DOKUMEN SUMBER
────

Tak penting apapun agama atau sukumu,
kalau kamu bisa melakukan sesuatu dengan baik untuk semua orang, orang
tidak pernah tanya apa agamamu-Gusdur,”
Tepat pada hari lebaran 2015, ada sebuah
intoleran yang terjadi di Indonesia. Sekelompok orang telah melakukan
tindakan inkonstitusional dengan membubarkan kegiatan shalat Ied di
Lapangan Koramil Karubaga, Tolikara, Papua. Tindakan brutal tersebut
diikuti dengan pembakaran sebuah mushala serta sejumlah rumah di sekitar
lokasi kejadian. Ternyata pengerusakan rumah ibadah di Indonesia tidak
berhenti sampai di sana. Gereja Baptis Indonesia Saman di Dusun Saman,
Desa Bangungharjo, Sewon, Bantul dibakar oleh orang tak dikenal dini
hari
.
Saya kira, aksi di Bantul merupakan
lanjutan aksi di Papua. Dalam kejadian ini saya mengkategorikan kalau
masyarakat termasuk kategori masyarakat yang reaksioner. Dalam Kamus
Besar Bahasa Indonesia reaksioner dapat diartikan sebagai bersifat
berlawanan dengan tindakan revolusioner. Tetapi, menurut sebenarnya saya
lebih setuju dengan arti reaksioner di Wikipedia, reaksioner adalah
sikap politik warga Negara yang serba aktif dan reaktif serta suka
menanggapi suatu keadaan. Beberapa tahun ini, ada banyak kejadian
intoleran yang terjadi di Indinesia.
Padahal dulu, ketika saya masih kecil,
saya tidak pernah menemukan konflik agama yang seperti ini. Bahkan di
tempat tinggal saya, ketika puasa kemarin umat kristiani sama-sama
melaksanakan puasa. Setiap pagi selama bulan puasa, saya tidak pernah
menghirup aroma masakan dari dapur tetangga saya yang beragama
kristiani. Ketika natal, tetangga saya yang berasal dari batak seangaja
membagikan makanan khas bataknya dengan mengganti dengan daging
ayam. Menelisik lebih jauh lagi tentang agama, riwayat Indonesia selaku
sebuah entitas nation state, secara historis bisa dikatakan
terlalu panjang. Indonesia masih berada dalam taraf awal. Akan tetapi,
tanpa disadari Indonesia saat ini memiliki pengaruh agama-agama dunia
yaitu, Indonesia adalah sebuah melting poe dan super markee.

────

DATA TERSEDIA

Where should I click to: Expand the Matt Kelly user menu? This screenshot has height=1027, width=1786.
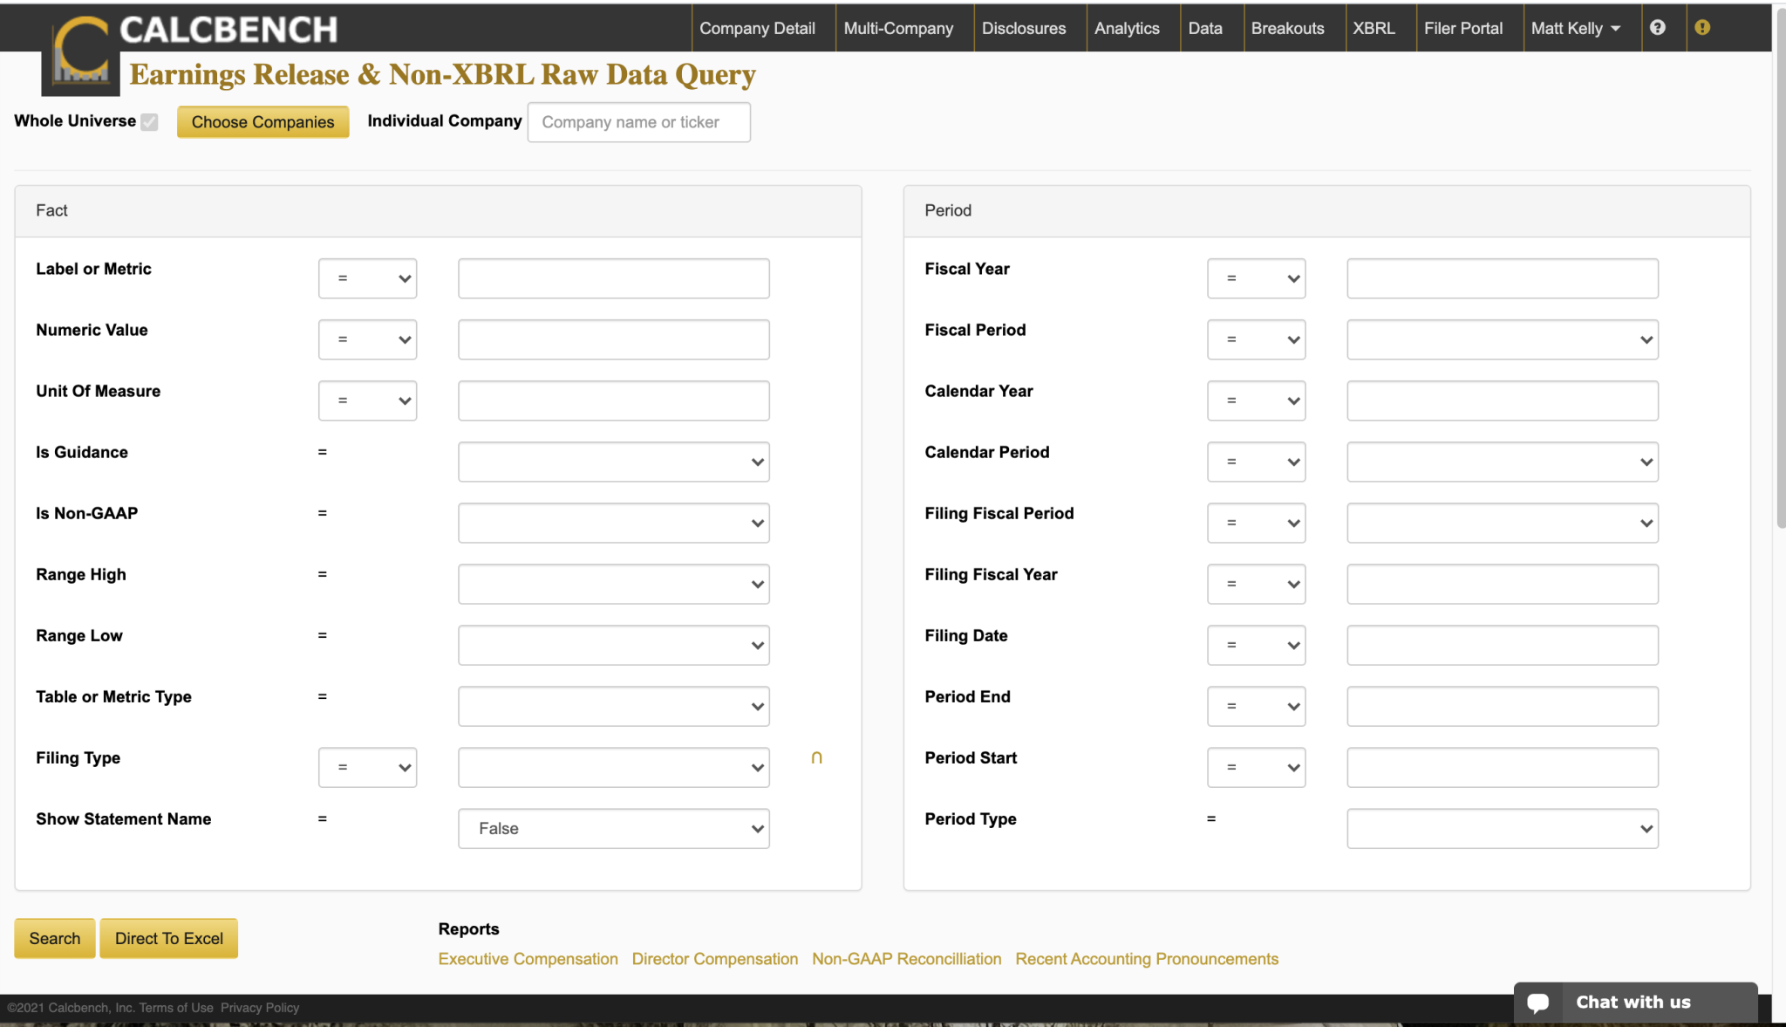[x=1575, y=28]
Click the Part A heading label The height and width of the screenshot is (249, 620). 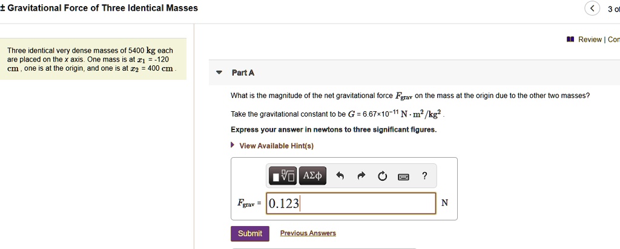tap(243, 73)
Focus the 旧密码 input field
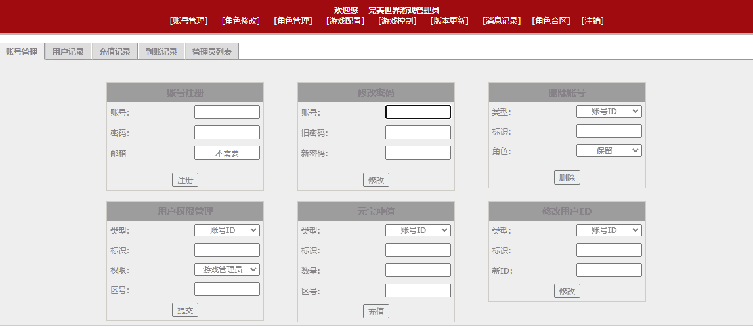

────

SOAL DAN TUGAS
a) Jawab pertanyaan berikut berdasarkan tulisan tentang intoleransi beragama:
(i) Di lapangan mana kegiatan shalat Ied dibubarkan pada hari lebaran 2015?
(ii) Gereja apa yang dibakar orang tak dikenal di Bantul?
(iii) Apa arti reaksioner menurut Wikipedia yang dikutip penulis?
b) Ubah paragraf dalam tulisan tentang intoleransi beragama yang diawali "Saya kira, aksi di Bantul" menjadi daftar singkat berisi fakta-fakta utamanya.
c) Lanjutkan tulisan tentang intoleransi beragama mulai setelah kalimat terakhirnya.

JAWABAN PER SOAL
a)
(i) Lapangan Koramil Karubaga, Tolikara, Papua.
(ii) Gereja Baptis Indonesia Saman di Dusun Saman, Desa Bangungharjo, Sewon, Bantul.
(iii) Sikap politik warga negara yang serba aktif dan reaktif serta suka menanggapi suatu keadaan.

b)
- Penulis menduga aksi di Bantul merupakan lanjutan aksi di Papua.
- Penulis menggolongkan masyarakat dalam kejadian ini sebagai masyarakat reaksioner.
- Menurut KBBI, reaksioner berarti bersifat berlawanan dengan tindakan revolusioner.
- Penulis lebih setuju dengan arti dari Wikipedia, yaitu sikap politik warga negara yang serba aktif dan reaktif serta suka menanggapi suatu keadaan.
- Beberapa tahun ini terjadi banyak kejadian intoleran di Indonesia.

c)
Dahulu, agama dunia datang silih berganti.
Satu menggantikan yang lain. akan tetapi dalam arti tertentu juga ada
semacam pila amalgamasi. Baik dengan sesama impor, maupun antara agama
impor dengan tradisi agama lokal. Pola hubungan antar agama di masa
lalu, sangat dipengaruhi oleh politik stelsel dan politik keagamaan
pemerintah kolonial. Masing-masing dibiarkan dalam sebuah gubungan
antitesis, persaingan. Syakwasangka dan sikap ignoran ditunjang demi
kepentingan politik kolonial. Pemerintah kolonial melakukan politik
keagamaan yang hanya bersumbu pada dogma dan bukan pada etika. Bahkan
pada ajaran yang berlaku, bukan menitikberatkan pada prilaku.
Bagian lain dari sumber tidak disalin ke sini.